____ Données présentées

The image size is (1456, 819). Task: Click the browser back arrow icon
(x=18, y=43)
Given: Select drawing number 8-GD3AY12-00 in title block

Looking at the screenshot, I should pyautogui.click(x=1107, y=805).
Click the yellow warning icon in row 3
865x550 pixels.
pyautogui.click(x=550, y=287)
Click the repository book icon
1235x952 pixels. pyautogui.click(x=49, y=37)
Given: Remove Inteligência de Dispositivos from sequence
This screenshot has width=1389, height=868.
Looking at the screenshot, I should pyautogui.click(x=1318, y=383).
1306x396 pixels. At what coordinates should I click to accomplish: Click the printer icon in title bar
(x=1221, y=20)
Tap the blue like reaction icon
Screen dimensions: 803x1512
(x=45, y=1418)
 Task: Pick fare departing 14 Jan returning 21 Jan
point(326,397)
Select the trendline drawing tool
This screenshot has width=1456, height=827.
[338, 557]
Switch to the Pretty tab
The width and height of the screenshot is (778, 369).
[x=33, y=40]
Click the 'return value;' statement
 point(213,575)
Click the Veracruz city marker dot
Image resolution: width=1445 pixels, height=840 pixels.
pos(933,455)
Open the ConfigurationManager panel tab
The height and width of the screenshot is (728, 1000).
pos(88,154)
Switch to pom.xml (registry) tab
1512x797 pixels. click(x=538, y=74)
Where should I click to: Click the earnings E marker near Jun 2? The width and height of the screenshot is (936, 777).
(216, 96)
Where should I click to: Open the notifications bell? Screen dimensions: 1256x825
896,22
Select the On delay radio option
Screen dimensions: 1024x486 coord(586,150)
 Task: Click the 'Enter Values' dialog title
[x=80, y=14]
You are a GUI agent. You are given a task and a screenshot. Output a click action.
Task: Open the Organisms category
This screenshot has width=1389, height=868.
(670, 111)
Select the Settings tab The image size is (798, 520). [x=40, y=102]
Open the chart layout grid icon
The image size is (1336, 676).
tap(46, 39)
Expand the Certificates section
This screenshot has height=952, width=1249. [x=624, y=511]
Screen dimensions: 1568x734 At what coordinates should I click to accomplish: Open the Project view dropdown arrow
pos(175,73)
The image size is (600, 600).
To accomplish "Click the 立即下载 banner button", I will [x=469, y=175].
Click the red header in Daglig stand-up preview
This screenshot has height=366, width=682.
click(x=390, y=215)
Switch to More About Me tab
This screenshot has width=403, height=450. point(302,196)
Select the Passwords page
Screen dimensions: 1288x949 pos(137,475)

________

§ Consigne: Mets toutes les lignes des enregistrements sous forme de liste JSON de chaînes, une chaîne par ligne, sans les lignes vides.

§ Réponse complète:
[
  "The image size is (1456, 819). Task: Click the browser back arrow icon",
  "(x=18, y=43)",
  "Given: Select drawing number 8-GD3AY12-00 in title block",
  "Looking at the screenshot, I should pyautogui.click(x=1107, y=805).",
  "Click the yellow warning icon in row 3",
  "865x550 pixels.",
  "pyautogui.click(x=550, y=287)",
  "Click the repository book icon",
  "1235x952 pixels. pyautogui.click(x=49, y=37)",
  "Given: Remove Inteligência de Dispositivos from sequence",
  "This screenshot has width=1389, height=868.",
  "Looking at the screenshot, I should pyautogui.click(x=1318, y=383).",
  "1306x396 pixels. At what coordinates should I click to accomplish: Click the printer icon in title bar",
  "(x=1221, y=20)",
  "Tap the blue like reaction icon",
  "Screen dimensions: 803x1512",
  "(x=45, y=1418)",
  " Task: Pick fare departing 14 Jan returning 21 Jan",
  "point(326,397)",
  "Select the trendline drawing tool",
  "This screenshot has width=1456, height=827.",
  "[338, 557]",
  "Switch to the Pretty tab",
  "The width and height of the screenshot is (778, 369).",
  "[x=33, y=40]",
  "Click the 'return value;' statement",
  " point(213,575)",
  "Click the Veracruz city marker dot",
  "Image resolution: width=1445 pixels, height=840 pixels.",
  "pos(933,455)",
  "Open the ConfigurationManager panel tab",
  "The height and width of the screenshot is (728, 1000).",
  "pos(88,154)",
  "Switch to pom.xml (registry) tab",
  "1512x797 pixels. click(x=538, y=74)",
  "Where should I click to: Click the earnings E marker near Jun 2? The width and height of the screenshot is (936, 777).",
  "(216, 96)",
  "Where should I click to: Open the notifications bell? Screen dimensions: 1256x825",
  "896,22",
  "Select the On delay radio option",
  "Screen dimensions: 1024x486 coord(586,150)",
  " Task: Click the 'Enter Values' dialog title",
  "[x=80, y=14]",
  "You are a GUI agent. You are given a task and a screenshot. Output a click action.",
  "Task: Open the Organisms category",
  "This screenshot has width=1389, height=868.",
  "(670, 111)",
  "Select the Settings tab The image size is (798, 520). [x=40, y=102]",
  "Open the chart layout grid icon",
  "The image size is (1336, 676).",
  "tap(46, 39)",
  "Expand the Certificates section",
  "This screenshot has height=952, width=1249. [x=624, y=511]",
  "Screen dimensions: 1568x734 At what coordinates should I click to accomplish: Open the Project view dropdown arrow",
  "pos(175,73)",
  "The image size is (600, 600).",
  "To accomplish \"Click the 立即下载 banner button\", I will [x=469, y=175].",
  "Click the red header in Daglig stand-up preview",
  "This screenshot has height=366, width=682.",
  "click(x=390, y=215)",
  "Switch to More About Me tab",
  "This screenshot has width=403, height=450. point(302,196)",
  "Select the Passwords page",
  "Screen dimensions: 1288x949 pos(137,475)"
]